La respuesta es simple: nada.
Si pudiéramos por un momento imaginar un discurso en el cual no se pronunciaran las palabras, pobres, pobreza; grupos menos favorecidos, desheredados, desposeídos y demás sinónimos, junto con sus correspondientes, justicia, desigualdad, distribución del ingreso, programa social, responsabilidad histórica, deuda impagable con los menos favorecidos y demás, tendríamos algo tan hueco como un beso en la mejilla del aire.
La primera gran frase sobre la pobreza fue pronunciada por Jesús de Nazaret en el sermón “de la montaña”. Cosa grandiosa, porque llamarle montaña a un otero de Cafarnaún, ya es decir algo.
Pero la resonancia de las bienaventuranzas es, además de todo, la parte más conmovedora del Evangelio, porque a los pobres –desde hace dos mil años–, se les promete lo intangible, invisible y hasta donde sabemos (se carece de testimonios), inexistente: el reino de los cielos. En espera de ese reino, llevamos dos milenios de consuelo.
“Nosotros los pobres”, dijeron Ismael Rodríguez y Don Pedro de Urdemalas, creadores del más lacrimógeno filme del siglo XX mexicano. Si se hubieran podido guardar los miles y miles de millones de lágrimas vertidas por las desventuras de Chachita y Pedrito y demás diminutivos indispensables del elenco, tendríamos un lago como el de Zumpango, por lo menos, para convertir el AIFA en puerto de altura.
Pero no tenemos ninguna de esas cosas. Nada más las lágrimas en el anchuroso valle de la vida.
Antes de caer en la prisión, Lula da Silva se hizo famoso en todo el mundo dizque por haber rescatado de la pobreza de decenas de miles de brasileños lo malo –según pueden atestiguar cualquiera— es la renuencia de los miserables de irse a vivir a otra parte y dejar las favelas de una vez por todas. No se han dado cuenta de que ya no son pobres de solemnidad, ya nada más son pobres ubicados en otro decil de ese capricho llamado medición de los ingresos.
Y eso, los favelianos, porque en el profundo campesinado brasileño o en el fondo de la Amazonía, no les alcanza ni para formar parte de las estadísticas triunfales de los populistas.
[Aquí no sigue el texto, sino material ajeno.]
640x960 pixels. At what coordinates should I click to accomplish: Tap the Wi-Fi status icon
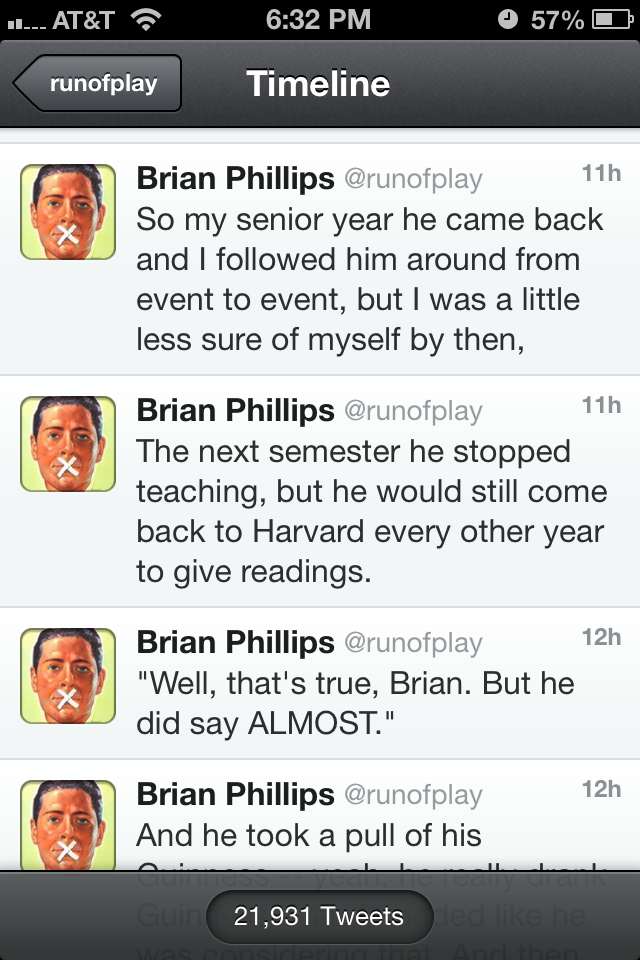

“… Brasil, con una población de 180 millones de habitantes, cuenta aún con 42,6 millones de pobres. Pero el número de brasileños en la miseria se redujo un 19,18% entre el 2003 y el 2005, periodo que corresponde a los tres primeros años de Gobierno del presidente Luiz Inácio Lula da Silva, según las cifras presentadas ayer por la Fundación Getulio Vargas (FGV), a partir de los estudios de Investigación Nacional de Muestras de Domicilios…”
Cómo son, después de tan justiciera hazaña, lo metieron al bote.
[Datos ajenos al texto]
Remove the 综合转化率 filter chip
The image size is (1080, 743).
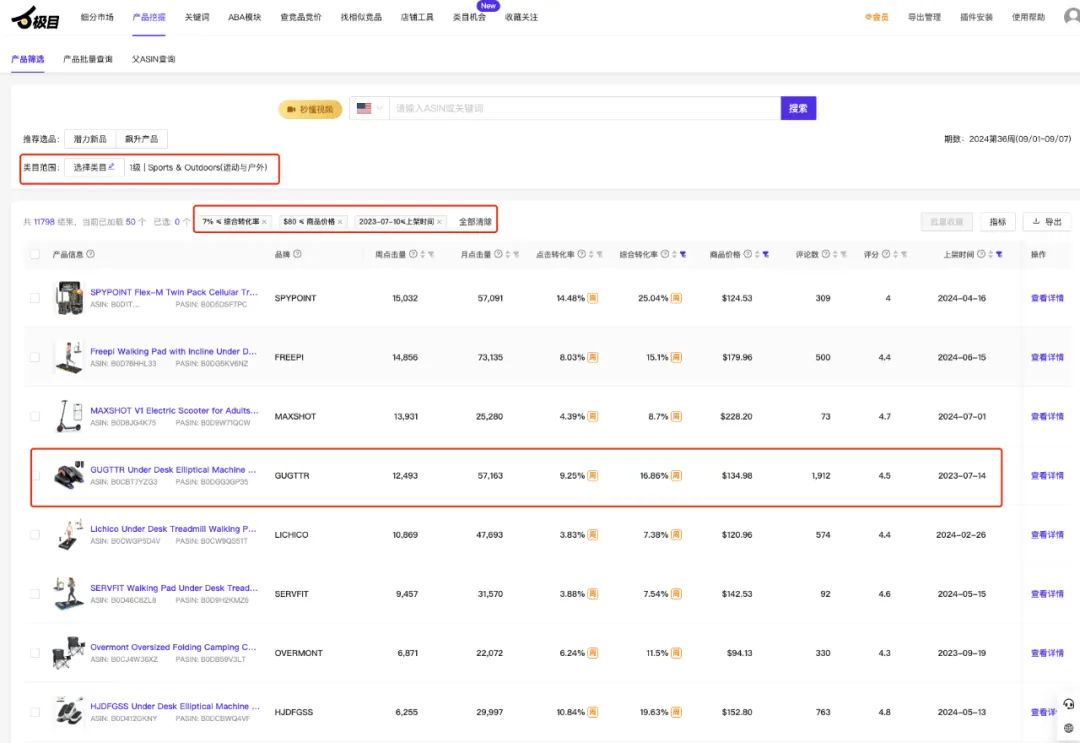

En México –con una cantidad de pobres casi igual a la brasileña, pero con menos habitantes–, podemos estar muy contentos, pero requetecontentos, porque ya se acabó con la pobreza extrema (no hay por qué irse a los extremos, todos los extremos son malos), según dijo en CENEVAL.
Ante tan exitoso exterminio de la pobreza, sobre todo en tan poco tiempo, nuestro señor presidente ha dado por cumplida su ardua misión en este rubro, hasta el extremoso punto de atender con satisfacción un tranquilo deceso, una vez logrado tan benéfico empeño, lo cual –ya lo he dicho en otras colaboraciones–, me parece innecesario e indeseado. Nadie quiere atestiguar la partida definitiva de tan humanista presidente cuya labor –como si fuera de un hondo pozo–, sacó de la miseria a tantos compatriotas antes abandonados a su (mala) suerte.
Franz Fanon escribió “Los desheredados de la tierra”, un ensayo indispensable para quienes luego piensan como Marx Arriaga. Nuestro Mariano Azuela hizo “Los de abajo”, obra cimera de la literatura de la revolución, aunque algunos despistados la confundan con un tratado de urología.
En fin, entre tantos pobres, nunca falta un pobre diablo, sobre todo en tiempos preelectorales.